━━ SUPPLIED ENTRIES ━━
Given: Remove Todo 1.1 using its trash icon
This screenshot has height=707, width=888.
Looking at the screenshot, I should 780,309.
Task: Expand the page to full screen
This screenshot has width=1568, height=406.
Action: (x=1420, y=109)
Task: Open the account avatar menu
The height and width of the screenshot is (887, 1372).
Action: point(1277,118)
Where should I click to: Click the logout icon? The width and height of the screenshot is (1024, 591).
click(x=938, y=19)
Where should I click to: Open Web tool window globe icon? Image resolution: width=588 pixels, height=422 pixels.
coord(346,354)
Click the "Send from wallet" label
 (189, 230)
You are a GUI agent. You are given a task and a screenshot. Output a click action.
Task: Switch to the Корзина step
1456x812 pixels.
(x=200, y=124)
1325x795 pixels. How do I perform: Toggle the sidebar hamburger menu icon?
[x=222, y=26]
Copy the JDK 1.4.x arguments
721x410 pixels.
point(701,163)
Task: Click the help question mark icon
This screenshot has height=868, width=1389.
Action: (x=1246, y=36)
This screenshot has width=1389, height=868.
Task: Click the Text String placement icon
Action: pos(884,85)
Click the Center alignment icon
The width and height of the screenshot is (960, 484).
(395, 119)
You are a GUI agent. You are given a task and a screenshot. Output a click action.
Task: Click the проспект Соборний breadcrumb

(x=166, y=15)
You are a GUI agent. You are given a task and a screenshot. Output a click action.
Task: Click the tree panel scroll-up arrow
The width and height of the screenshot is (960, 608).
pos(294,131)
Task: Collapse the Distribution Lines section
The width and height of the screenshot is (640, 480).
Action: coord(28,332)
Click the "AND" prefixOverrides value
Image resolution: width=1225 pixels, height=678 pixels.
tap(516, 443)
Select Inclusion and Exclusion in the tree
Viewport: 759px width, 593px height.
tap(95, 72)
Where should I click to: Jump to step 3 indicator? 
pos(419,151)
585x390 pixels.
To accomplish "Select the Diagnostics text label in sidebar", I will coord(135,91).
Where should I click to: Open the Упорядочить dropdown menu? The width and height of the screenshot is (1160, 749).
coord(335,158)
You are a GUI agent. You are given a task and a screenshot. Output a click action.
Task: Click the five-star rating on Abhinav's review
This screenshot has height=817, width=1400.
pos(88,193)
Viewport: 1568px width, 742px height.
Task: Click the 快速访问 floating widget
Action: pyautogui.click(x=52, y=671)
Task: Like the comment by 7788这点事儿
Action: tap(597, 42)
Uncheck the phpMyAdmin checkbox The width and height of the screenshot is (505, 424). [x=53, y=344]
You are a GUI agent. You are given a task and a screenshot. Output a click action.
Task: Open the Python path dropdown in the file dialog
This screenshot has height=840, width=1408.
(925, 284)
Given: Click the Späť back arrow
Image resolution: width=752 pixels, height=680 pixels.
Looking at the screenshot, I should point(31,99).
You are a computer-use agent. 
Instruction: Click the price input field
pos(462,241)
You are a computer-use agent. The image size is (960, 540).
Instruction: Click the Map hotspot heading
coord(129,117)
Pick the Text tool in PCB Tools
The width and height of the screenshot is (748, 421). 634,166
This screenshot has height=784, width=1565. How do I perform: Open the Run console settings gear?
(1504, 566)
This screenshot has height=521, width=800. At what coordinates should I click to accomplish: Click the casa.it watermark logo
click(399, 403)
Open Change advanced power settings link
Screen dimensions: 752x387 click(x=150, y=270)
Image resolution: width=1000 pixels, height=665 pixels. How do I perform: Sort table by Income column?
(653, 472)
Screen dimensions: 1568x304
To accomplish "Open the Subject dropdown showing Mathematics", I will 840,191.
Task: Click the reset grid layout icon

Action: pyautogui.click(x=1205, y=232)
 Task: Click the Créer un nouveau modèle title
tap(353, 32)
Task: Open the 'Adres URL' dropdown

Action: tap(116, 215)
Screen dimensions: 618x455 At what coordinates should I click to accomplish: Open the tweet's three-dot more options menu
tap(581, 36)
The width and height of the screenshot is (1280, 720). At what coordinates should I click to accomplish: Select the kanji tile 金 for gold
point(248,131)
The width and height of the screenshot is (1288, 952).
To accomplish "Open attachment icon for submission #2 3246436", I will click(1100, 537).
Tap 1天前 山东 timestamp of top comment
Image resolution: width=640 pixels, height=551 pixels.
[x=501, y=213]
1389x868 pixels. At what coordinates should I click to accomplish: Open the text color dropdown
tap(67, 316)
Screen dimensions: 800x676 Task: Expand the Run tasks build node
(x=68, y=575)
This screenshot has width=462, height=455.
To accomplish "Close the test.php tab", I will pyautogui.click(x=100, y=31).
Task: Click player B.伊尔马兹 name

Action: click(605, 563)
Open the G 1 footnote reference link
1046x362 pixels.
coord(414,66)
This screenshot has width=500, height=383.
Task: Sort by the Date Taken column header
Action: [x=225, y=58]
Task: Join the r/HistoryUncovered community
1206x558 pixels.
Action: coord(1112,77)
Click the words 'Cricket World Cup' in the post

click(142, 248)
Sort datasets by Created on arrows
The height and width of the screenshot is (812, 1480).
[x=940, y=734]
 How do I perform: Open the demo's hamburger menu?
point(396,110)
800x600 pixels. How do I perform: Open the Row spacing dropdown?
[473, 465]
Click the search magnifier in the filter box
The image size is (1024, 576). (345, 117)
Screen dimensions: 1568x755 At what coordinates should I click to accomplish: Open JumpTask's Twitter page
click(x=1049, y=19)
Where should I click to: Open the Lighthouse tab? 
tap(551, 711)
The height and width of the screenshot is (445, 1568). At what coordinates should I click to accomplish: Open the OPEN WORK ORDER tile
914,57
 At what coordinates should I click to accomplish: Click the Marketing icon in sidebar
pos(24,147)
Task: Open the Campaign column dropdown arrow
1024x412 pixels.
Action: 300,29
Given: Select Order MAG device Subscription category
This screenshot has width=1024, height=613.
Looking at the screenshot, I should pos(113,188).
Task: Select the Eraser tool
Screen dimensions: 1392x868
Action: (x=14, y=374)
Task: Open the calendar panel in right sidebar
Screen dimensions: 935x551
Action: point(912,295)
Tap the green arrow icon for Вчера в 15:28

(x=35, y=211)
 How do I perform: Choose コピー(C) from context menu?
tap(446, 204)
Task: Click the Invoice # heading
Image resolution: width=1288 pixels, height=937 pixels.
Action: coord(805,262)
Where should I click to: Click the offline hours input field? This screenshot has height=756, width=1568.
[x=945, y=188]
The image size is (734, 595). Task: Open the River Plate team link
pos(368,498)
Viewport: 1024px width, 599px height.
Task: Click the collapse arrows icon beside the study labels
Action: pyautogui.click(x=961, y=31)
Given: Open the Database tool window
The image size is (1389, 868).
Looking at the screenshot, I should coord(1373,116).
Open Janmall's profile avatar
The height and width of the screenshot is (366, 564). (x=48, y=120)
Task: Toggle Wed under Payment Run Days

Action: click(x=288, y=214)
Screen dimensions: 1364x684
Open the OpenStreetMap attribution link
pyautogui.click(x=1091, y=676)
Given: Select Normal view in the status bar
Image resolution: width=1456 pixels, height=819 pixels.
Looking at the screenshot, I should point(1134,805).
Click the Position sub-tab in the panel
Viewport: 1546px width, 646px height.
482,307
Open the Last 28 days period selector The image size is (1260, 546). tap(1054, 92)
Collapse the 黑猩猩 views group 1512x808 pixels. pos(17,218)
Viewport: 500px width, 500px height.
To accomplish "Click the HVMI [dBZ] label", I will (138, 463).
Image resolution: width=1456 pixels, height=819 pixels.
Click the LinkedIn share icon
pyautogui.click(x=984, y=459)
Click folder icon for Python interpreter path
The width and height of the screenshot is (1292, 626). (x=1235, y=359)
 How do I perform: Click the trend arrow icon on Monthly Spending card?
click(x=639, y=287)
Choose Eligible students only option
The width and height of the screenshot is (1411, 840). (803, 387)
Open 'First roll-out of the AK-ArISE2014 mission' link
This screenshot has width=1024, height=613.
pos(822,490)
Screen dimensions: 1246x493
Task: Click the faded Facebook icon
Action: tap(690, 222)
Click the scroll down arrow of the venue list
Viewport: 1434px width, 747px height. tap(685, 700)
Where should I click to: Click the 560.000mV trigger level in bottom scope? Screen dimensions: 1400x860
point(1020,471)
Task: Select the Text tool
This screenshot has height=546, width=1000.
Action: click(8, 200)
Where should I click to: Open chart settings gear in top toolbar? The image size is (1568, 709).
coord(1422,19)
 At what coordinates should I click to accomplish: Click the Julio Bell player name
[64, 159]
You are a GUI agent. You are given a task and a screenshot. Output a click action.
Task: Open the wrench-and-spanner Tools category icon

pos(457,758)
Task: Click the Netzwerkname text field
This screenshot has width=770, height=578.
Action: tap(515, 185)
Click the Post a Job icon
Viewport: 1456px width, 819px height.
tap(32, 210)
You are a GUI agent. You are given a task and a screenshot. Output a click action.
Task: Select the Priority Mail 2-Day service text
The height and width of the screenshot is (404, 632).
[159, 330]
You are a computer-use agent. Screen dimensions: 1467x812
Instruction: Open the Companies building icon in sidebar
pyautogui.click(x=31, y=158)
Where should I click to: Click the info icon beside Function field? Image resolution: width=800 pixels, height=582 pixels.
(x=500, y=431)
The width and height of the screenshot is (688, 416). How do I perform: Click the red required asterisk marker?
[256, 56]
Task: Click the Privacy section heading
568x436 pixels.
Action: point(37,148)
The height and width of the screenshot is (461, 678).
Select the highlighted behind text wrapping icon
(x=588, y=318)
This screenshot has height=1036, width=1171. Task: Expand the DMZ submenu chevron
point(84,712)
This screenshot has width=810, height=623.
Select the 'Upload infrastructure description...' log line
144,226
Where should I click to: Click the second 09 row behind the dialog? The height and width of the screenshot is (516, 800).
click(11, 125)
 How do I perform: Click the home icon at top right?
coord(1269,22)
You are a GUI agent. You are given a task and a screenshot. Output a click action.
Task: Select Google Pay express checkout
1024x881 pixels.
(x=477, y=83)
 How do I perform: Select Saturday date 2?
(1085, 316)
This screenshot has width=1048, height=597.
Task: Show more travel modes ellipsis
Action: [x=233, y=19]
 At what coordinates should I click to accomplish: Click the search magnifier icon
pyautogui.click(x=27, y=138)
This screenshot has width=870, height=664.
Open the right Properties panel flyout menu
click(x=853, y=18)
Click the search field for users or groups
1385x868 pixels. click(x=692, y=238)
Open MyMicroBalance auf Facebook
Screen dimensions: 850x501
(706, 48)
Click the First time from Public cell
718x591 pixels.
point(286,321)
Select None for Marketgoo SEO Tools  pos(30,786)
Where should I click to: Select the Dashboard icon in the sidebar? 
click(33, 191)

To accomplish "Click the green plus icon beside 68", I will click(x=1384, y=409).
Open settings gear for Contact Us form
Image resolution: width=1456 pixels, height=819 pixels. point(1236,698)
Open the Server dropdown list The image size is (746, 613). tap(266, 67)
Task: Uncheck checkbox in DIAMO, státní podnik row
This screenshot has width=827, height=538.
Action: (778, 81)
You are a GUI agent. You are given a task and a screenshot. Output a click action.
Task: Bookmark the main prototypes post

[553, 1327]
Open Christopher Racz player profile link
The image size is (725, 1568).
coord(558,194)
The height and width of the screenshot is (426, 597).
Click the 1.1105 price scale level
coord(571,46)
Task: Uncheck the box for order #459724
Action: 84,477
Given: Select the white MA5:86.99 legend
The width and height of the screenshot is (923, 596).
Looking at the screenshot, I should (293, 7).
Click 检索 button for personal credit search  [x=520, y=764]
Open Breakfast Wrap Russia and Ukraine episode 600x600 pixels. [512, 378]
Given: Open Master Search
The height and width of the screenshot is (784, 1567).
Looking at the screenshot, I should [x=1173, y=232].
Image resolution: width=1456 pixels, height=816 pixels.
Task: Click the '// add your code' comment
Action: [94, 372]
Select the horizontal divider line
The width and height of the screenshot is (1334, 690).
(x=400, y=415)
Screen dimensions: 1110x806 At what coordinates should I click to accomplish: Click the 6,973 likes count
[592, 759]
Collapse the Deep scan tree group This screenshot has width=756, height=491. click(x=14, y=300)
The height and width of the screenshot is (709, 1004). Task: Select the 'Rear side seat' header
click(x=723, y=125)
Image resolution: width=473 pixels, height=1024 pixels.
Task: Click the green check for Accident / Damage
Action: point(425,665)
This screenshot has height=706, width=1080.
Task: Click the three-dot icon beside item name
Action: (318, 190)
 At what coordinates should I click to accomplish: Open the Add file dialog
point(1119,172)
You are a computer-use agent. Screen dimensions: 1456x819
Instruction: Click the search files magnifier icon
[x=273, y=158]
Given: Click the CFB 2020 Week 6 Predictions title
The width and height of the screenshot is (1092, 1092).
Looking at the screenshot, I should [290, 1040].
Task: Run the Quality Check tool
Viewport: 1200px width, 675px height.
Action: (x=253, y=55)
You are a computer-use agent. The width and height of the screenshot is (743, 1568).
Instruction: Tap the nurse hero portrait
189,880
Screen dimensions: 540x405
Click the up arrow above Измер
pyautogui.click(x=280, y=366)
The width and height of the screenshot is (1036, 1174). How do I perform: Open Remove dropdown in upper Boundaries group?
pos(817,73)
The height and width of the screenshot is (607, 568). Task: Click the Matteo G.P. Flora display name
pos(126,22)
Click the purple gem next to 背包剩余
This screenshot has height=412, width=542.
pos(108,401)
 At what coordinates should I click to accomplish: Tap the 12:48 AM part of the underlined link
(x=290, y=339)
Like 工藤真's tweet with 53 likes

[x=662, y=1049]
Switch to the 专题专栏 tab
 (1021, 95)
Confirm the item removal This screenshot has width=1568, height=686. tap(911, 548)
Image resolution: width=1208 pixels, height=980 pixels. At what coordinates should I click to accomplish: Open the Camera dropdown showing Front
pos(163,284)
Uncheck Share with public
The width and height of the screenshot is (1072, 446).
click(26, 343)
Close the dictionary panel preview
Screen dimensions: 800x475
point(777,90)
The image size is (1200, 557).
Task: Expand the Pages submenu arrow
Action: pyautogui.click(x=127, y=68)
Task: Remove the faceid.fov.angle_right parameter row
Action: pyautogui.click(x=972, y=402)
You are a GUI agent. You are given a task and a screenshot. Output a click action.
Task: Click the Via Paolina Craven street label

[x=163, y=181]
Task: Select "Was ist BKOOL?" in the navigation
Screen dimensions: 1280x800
━━━
— DIRECTION —
Put every line from the one containing "Task: Collapse the Distribution Lines section" down to the one containing "tap(95, 72)" into a Markdown table with the columns Row and Item line, leaving out any blank lines.

— RESULT OF THIS TASK —
| Row | Item line |
|---|---|
| 1 | Task: Collapse the Distribution Lines section |
| 2 | The width and height of the screenshot is (640, 480). |
| 3 | Action: coord(28,332) |
| 4 | Click the "AND" prefixOverrides value |
| 5 | Image resolution: width=1225 pixels, height=678 pixels. |
| 6 | tap(516, 443) |
| 7 | Select Inclusion and Exclusion in the tree |
| 8 | Viewport: 759px width, 593px height. |
| 9 | tap(95, 72) |